I apologize. Truth is, I am a bit of a fukwit. Just ask my friend the wankerer :)
 
Last edited:
Matey mate ...you can see what's been deleted, right ?
I apologize. Truth is, I am a bit of a fukwit. Just ask my friend the wankerer :)
It’s all good. I made the thread because I’m genuinely interested in how Australian members think about Australia Day. Maybe it is only big on the East Coast. That was news to me - so interesting. But there seems to be growing Culture War battle between those who are proud of it all and want to celebrate the Settlement with a party amd those who are ashamed of it all and want to change the date and mourn the Invasion.

As mentioned in original post, I don’t know what I think so I’m going to spend the day with both groups and see who is more convincing while I have a head full of acid. I was thinking @Vagabond696 and some other Sydneysiders might be equally curious.
 
It’s all good. I made the thread because I’m genuinely interested in how Australian members think about Australia Day. Maybe it is only big on the East Coast. That was news to me - so interesting. But there seems to be growing Culture War battle between those who are proud of it all and want to celebrate the Settlement with a party amd those who are ashamed of it all and want to change the date and mourn the Invasion.

As mentioned in original post, I don’t know what I think so I’m going to spend the day with both groups and see who is more convincing while I have a head full of acid. I was thinking @Vagabond696 and some other Sydneysiders might be equally curious.

Over the last 20-25 years I've been celebrating Australia Day over here in the UK (sometimes in Oz), I've noticed how it's become a more nuanced affair over the years. Less bombastic and more self-aware. Not quite to the extent of calling it 'Invasion Day' or being all morose and sullen. But nevertheless I think with more awareness of the context of settlement and the downsides to those displaced, especially in the last 5 years. Probably just a superficial nod to aboriginal culture really, I guess, but still - a change. For instance, one of my aussie friends cooked everything in 2019 with a traditional Aboriginal earth oven in her garden. We'd probably be outliers though.
 
Over the last 20-25 years I've been celebrating Australia Day over here in the UK (sometimes in Oz), I've noticed how it's become a more nuanced affair over the years. Less bombastic and more self-aware. Not quite to the extent of calling it 'Invasion Day' or being all morose and sullen. But nevertheless I think with more awareness of the context of settlement and the downsides to those displaced, especially in the last 5 years. Probably just a superficial nod to aboriginal culture really, I guess, but still - a change. For instance, one of my aussie friends cooked everything in 2019 with a traditional Aboriginal earth oven in her garden. We'd probably be outliers though.
Like Christmas, I've always considered the history of how it came to be, pretty much irrelevant to the day's celebrations.
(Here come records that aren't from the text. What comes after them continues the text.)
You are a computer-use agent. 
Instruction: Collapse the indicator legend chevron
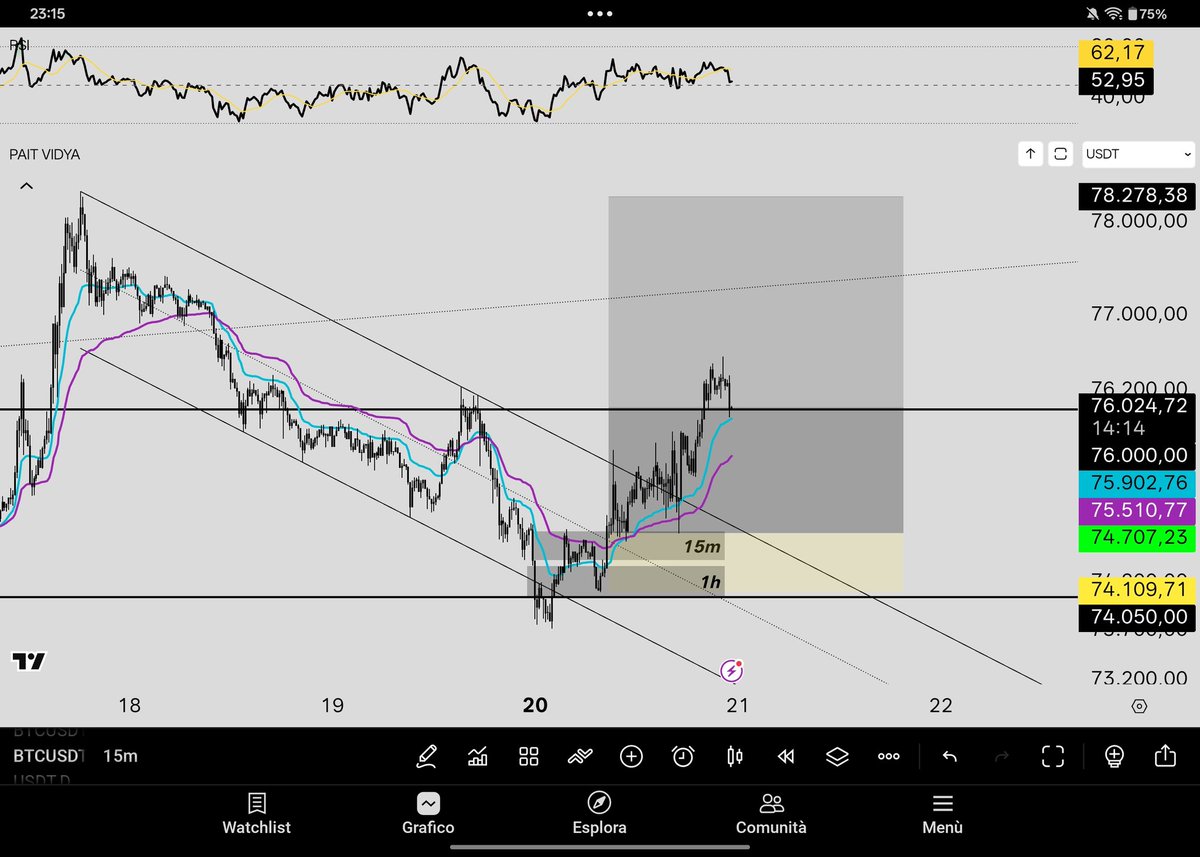pyautogui.click(x=26, y=186)
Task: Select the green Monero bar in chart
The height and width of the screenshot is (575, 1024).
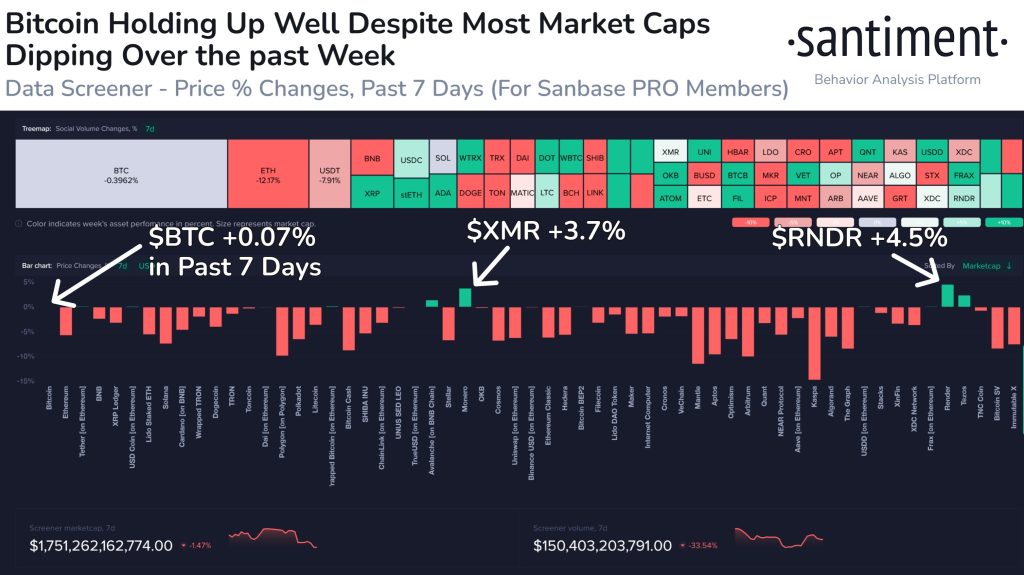Action: pyautogui.click(x=465, y=297)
In the present day, for me at least, Australia Day is about barbecuing with your mates, making some new mates, and listening to the Triple J hottest 100 countdown.
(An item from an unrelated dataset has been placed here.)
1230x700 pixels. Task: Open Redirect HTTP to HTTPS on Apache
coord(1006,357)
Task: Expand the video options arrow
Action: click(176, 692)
I don't care to celebrate the day that a bunch of colonial dickheads brought their problems here and started setting up shop on someone else's land.

I was born here and feel that makes Australia my home, but I can respect that my home is built on land that's been taken care of for 80,000 years by a group of people who didn't put a fucking dent in the place. The people who came here on that day in 1788 have been the worst tenants possible; Pulling uranium and lead out of the ground, carelessly poisoning the earth, the rivers and the reefs.

The thylacine, one of the most intriguing species, wiped out for eating sheep: the same thing we do. Fences apparently didn't exist back then. The platypus, another unique as all fuck specimen, barely surviving in the polluted waters here. For those that don't know, we have about 20 different types of tree kangaroo (seriously, kangaroos that live up trees). You won't see them though, because they're all on the verge of extinction.

Which brings me back to January 26th, I want to celebrate what we do have, while we still have it - I don't want to celebrate a day that some pirates seized a bunch of land and then fucked the place up. Any other day is fine. January 26 has bad connotations.

How about first week of March, I think we only have 8 public holidays that month, might as well bring it up to 9 to match every other month in this country.

Seriously though, kangaroos in trees, check it out if you haven't already.
 
, but I can respect that my home is built on land that's been taken care of for 80,000 years by a group of people who didn't put a fucking dent in the place.

Unless you count the hypothesis that the entire centre of the country was turned into a desert and the slow-moving megafauna hunted to extinction by aboriginal “land management”. .

A lot of “indigenous as caretaker of country” is possibly mythical bullshit that actual scientists are now terrified to contradict.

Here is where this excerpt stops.